## Instructions to follow:
Please return all of the data below exactly as it appears, with every line unchanged.

## Data provided:
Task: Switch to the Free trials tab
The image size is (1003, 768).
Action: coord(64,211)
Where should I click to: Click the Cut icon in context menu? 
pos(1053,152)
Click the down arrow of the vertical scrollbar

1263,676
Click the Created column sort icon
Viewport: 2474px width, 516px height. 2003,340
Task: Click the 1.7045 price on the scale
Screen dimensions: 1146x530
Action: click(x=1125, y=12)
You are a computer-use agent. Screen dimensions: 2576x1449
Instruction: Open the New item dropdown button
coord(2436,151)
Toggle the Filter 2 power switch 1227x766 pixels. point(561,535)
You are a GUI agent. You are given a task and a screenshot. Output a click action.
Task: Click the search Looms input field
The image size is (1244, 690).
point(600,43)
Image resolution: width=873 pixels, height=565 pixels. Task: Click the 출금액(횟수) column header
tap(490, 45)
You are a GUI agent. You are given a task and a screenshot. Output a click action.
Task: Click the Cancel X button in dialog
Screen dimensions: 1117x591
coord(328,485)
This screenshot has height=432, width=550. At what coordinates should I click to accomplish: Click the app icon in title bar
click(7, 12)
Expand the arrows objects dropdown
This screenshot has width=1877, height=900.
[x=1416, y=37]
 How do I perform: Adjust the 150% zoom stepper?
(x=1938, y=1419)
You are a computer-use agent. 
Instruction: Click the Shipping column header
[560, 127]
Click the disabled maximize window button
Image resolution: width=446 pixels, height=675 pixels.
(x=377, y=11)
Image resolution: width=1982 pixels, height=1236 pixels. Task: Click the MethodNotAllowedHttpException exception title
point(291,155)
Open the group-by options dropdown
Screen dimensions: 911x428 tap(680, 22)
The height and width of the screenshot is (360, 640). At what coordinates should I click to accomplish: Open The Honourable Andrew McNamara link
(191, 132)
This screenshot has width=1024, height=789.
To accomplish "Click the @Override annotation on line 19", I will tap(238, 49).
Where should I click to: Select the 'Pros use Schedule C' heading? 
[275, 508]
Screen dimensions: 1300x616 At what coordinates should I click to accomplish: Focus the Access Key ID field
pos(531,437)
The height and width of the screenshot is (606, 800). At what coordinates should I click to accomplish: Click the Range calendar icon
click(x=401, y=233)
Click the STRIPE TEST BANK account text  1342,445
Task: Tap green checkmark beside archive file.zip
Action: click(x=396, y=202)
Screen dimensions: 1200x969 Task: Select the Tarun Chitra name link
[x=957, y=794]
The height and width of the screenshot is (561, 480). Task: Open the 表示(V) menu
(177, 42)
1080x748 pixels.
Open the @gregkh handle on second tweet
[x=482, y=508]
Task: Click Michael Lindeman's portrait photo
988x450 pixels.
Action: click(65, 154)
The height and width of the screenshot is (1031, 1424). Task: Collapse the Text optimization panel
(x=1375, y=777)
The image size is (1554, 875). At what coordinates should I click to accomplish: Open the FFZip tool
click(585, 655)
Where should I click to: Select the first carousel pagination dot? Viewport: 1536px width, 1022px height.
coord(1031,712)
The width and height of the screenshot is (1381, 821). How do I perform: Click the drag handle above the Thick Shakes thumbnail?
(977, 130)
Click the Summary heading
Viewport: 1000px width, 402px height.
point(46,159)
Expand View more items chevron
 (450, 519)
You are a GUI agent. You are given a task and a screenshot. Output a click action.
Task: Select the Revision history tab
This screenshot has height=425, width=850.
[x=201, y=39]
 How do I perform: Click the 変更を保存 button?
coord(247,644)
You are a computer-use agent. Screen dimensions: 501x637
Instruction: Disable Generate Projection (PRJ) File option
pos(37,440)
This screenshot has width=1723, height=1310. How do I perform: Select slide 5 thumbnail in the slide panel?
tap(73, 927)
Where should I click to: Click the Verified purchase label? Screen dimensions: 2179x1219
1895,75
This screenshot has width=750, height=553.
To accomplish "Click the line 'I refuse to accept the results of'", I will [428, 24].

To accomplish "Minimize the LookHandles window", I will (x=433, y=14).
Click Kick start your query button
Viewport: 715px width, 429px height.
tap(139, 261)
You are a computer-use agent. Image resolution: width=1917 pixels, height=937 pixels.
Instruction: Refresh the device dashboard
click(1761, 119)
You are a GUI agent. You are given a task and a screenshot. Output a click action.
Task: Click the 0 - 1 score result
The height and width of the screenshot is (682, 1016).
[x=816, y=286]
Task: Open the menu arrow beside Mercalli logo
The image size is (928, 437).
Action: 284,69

## Task response:
Task: Switch to the Free trials tab
The image size is (1003, 768).
Action: coord(64,211)
Where should I click to: Click the Cut icon in context menu? 
pos(1053,152)
Click the down arrow of the vertical scrollbar

1263,676
Click the Created column sort icon
Viewport: 2474px width, 516px height. 2003,340
Task: Click the 1.7045 price on the scale
Screen dimensions: 1146x530
Action: click(x=1125, y=12)
You are a computer-use agent. Screen dimensions: 2576x1449
Instruction: Open the New item dropdown button
coord(2436,151)
Toggle the Filter 2 power switch 1227x766 pixels. point(561,535)
You are a GUI agent. You are given a task and a screenshot. Output a click action.
Task: Click the search Looms input field
The image size is (1244, 690).
point(600,43)
Image resolution: width=873 pixels, height=565 pixels. Task: Click the 출금액(횟수) column header
tap(490, 45)
You are a GUI agent. You are given a task and a screenshot. Output a click action.
Task: Click the Cancel X button in dialog
Screen dimensions: 1117x591
coord(328,485)
This screenshot has height=432, width=550. At what coordinates should I click to accomplish: Click the app icon in title bar
click(7, 12)
Expand the arrows objects dropdown
This screenshot has width=1877, height=900.
[x=1416, y=37]
 How do I perform: Adjust the 150% zoom stepper?
(x=1938, y=1419)
You are a computer-use agent. 
Instruction: Click the Shipping column header
[560, 127]
Click the disabled maximize window button
Image resolution: width=446 pixels, height=675 pixels.
(x=377, y=11)
Image resolution: width=1982 pixels, height=1236 pixels. Task: Click the MethodNotAllowedHttpException exception title
point(291,155)
Open the group-by options dropdown
Screen dimensions: 911x428 tap(680, 22)
The height and width of the screenshot is (360, 640). At what coordinates should I click to accomplish: Open The Honourable Andrew McNamara link
(191, 132)
This screenshot has width=1024, height=789.
To accomplish "Click the @Override annotation on line 19", I will tap(238, 49).
Where should I click to: Select the 'Pros use Schedule C' heading? 
[275, 508]
Screen dimensions: 1300x616 At what coordinates should I click to accomplish: Focus the Access Key ID field
pos(531,437)
The height and width of the screenshot is (606, 800). At what coordinates should I click to accomplish: Click the Range calendar icon
click(x=401, y=233)
Click the STRIPE TEST BANK account text  1342,445
Task: Tap green checkmark beside archive file.zip
Action: click(x=396, y=202)
Screen dimensions: 1200x969 Task: Select the Tarun Chitra name link
[x=957, y=794]
The height and width of the screenshot is (561, 480). Task: Open the 表示(V) menu
(177, 42)
1080x748 pixels.
Open the @gregkh handle on second tweet
[x=482, y=508]
Task: Click Michael Lindeman's portrait photo
988x450 pixels.
Action: click(65, 154)
The height and width of the screenshot is (1031, 1424). Task: Collapse the Text optimization panel
(x=1375, y=777)
The image size is (1554, 875). At what coordinates should I click to accomplish: Open the FFZip tool
click(585, 655)
Where should I click to: Select the first carousel pagination dot? Viewport: 1536px width, 1022px height.
coord(1031,712)
The width and height of the screenshot is (1381, 821). How do I perform: Click the drag handle above the Thick Shakes thumbnail?
(977, 130)
Click the Summary heading
Viewport: 1000px width, 402px height.
point(46,159)
Expand View more items chevron
 (450, 519)
You are a GUI agent. You are given a task and a screenshot. Output a click action.
Task: Select the Revision history tab
This screenshot has height=425, width=850.
[x=201, y=39]
 How do I perform: Click the 変更を保存 button?
coord(247,644)
You are a computer-use agent. Screen dimensions: 501x637
Instruction: Disable Generate Projection (PRJ) File option
pos(37,440)
This screenshot has width=1723, height=1310. How do I perform: Select slide 5 thumbnail in the slide panel?
tap(73, 927)
Where should I click to: Click the Verified purchase label? Screen dimensions: 2179x1219
1895,75
This screenshot has width=750, height=553.
To accomplish "Click the line 'I refuse to accept the results of'", I will [428, 24].

To accomplish "Minimize the LookHandles window", I will (x=433, y=14).
Click Kick start your query button
Viewport: 715px width, 429px height.
tap(139, 261)
You are a computer-use agent. Image resolution: width=1917 pixels, height=937 pixels.
Instruction: Refresh the device dashboard
click(1761, 119)
You are a GUI agent. You are given a task and a screenshot. Output a click action.
Task: Click the 0 - 1 score result
The height and width of the screenshot is (682, 1016).
[x=816, y=286]
Task: Open the menu arrow beside Mercalli logo
The image size is (928, 437).
Action: 284,69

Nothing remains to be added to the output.